===== DATA TO PROCESS

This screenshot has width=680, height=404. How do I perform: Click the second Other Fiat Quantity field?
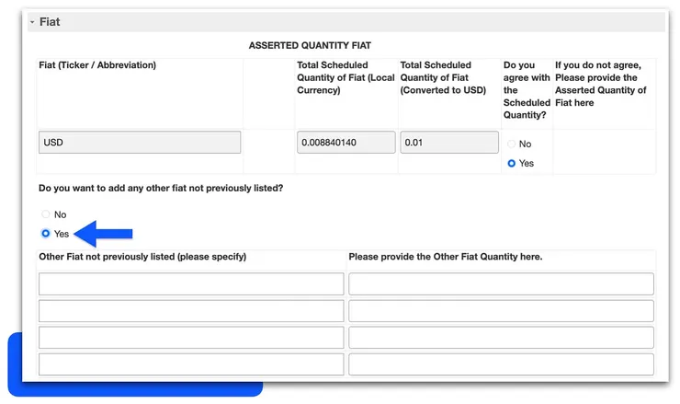(501, 311)
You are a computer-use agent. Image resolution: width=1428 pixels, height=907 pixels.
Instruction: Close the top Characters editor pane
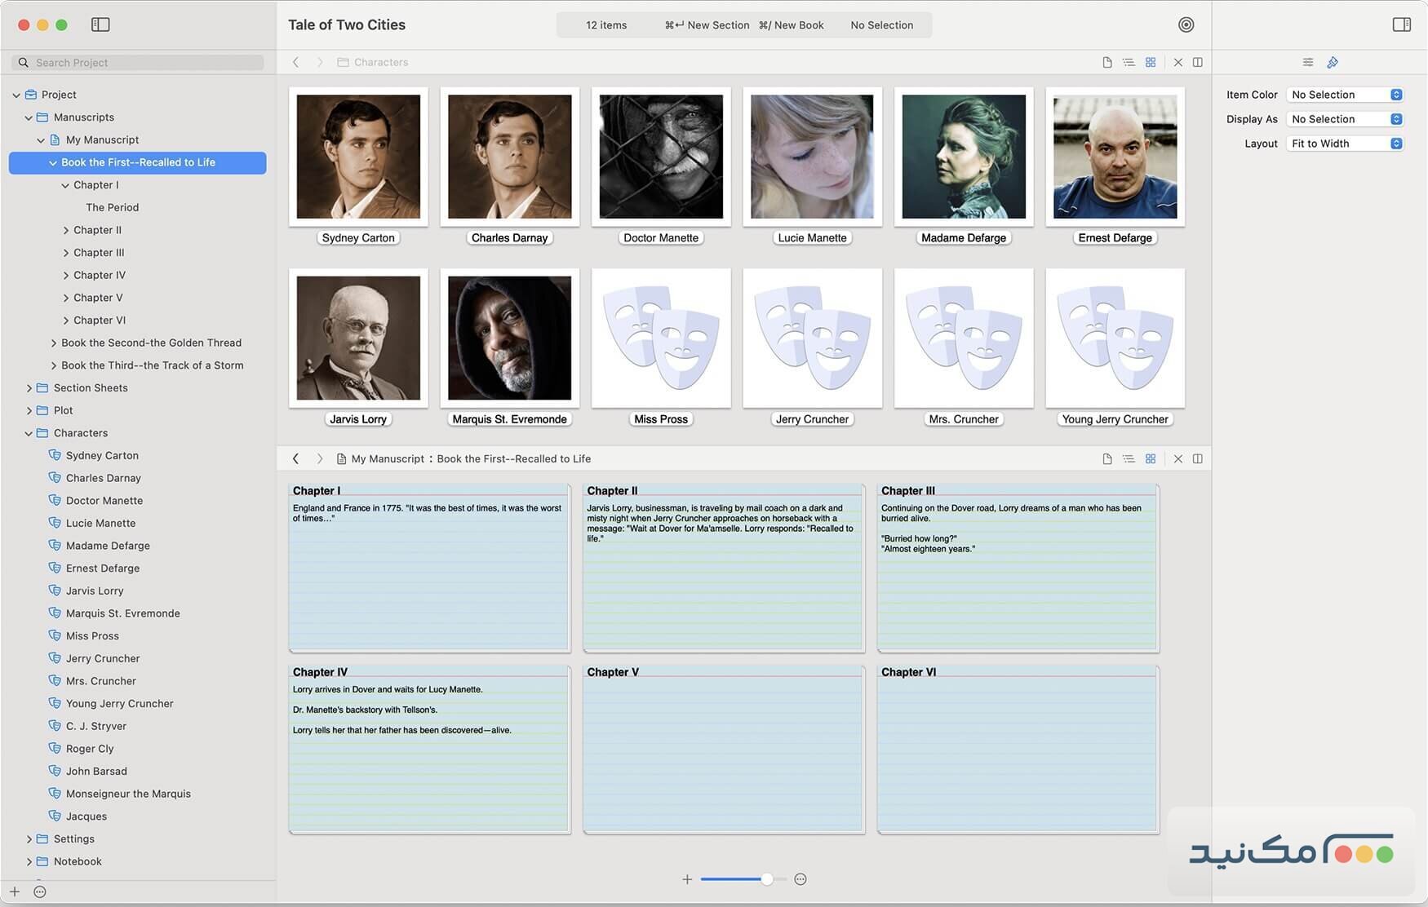[x=1177, y=62]
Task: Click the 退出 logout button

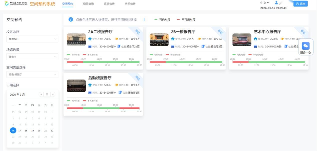Action: pos(301,4)
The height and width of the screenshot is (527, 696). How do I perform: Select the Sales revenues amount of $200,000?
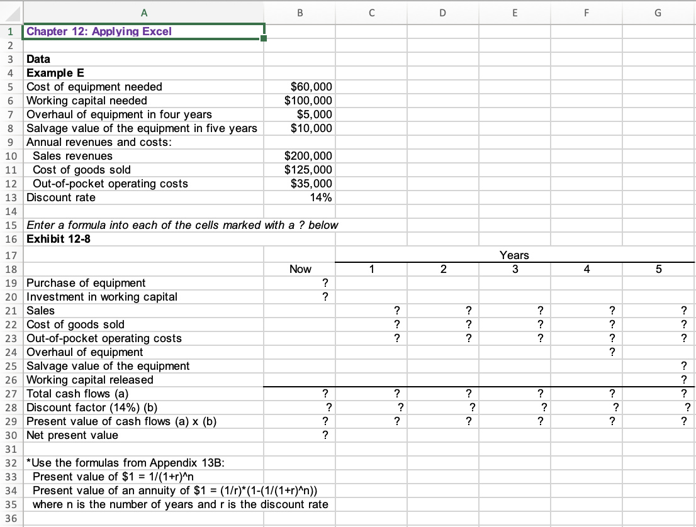click(300, 156)
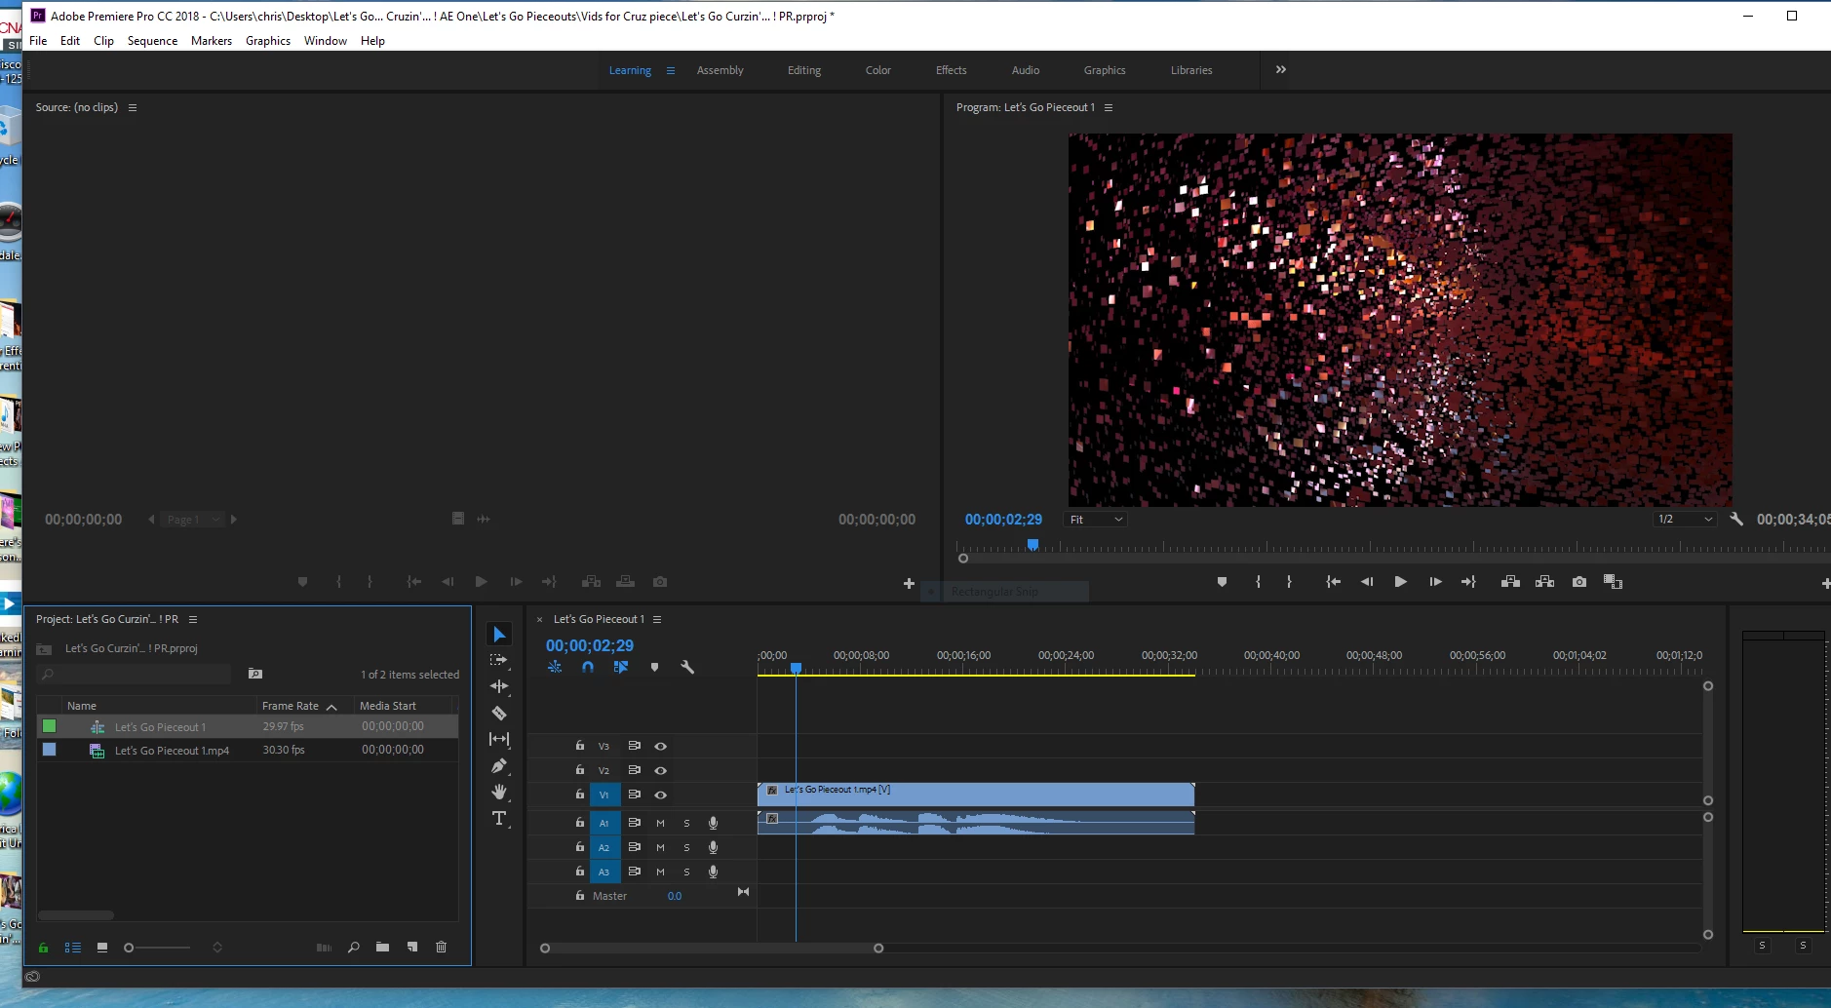Viewport: 1831px width, 1008px height.
Task: Select the Hand tool
Action: coord(499,792)
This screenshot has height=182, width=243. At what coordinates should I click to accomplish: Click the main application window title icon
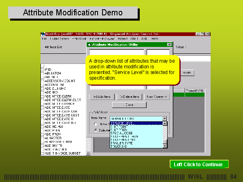click(x=43, y=34)
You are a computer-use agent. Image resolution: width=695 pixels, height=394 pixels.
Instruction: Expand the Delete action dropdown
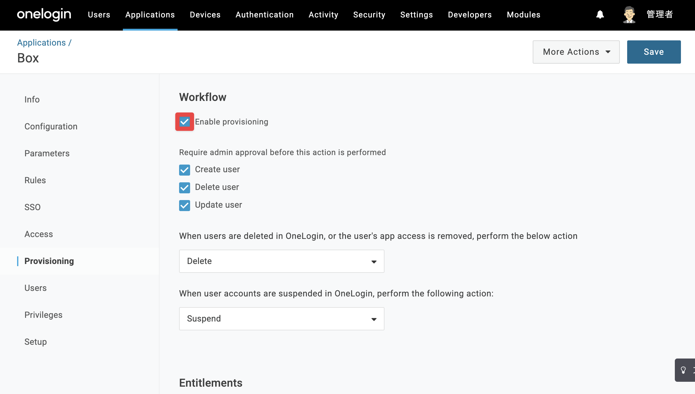pos(281,261)
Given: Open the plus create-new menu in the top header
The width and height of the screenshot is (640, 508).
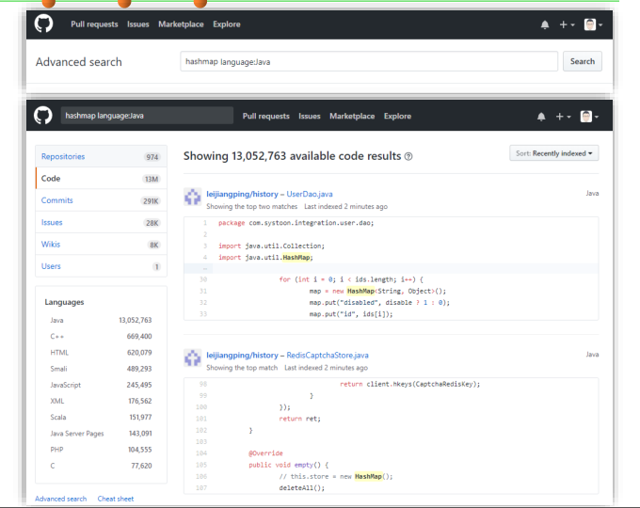Looking at the screenshot, I should (x=565, y=24).
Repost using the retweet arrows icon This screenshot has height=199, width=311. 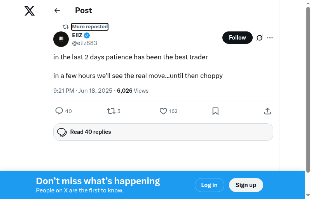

==========

These lines alone form the answer: the one containing "Instruction: Expand the" and every line after it through the end of the material, exactly as written, pictures left out.

YOUR RESPONSE:
Instruction: Expand the Delete action dropdown
pos(281,261)
Given: Open the plus create-new menu in the top header
The width and height of the screenshot is (640, 508).
Looking at the screenshot, I should (x=565, y=24).
Repost using the retweet arrows icon This screenshot has height=199, width=311. 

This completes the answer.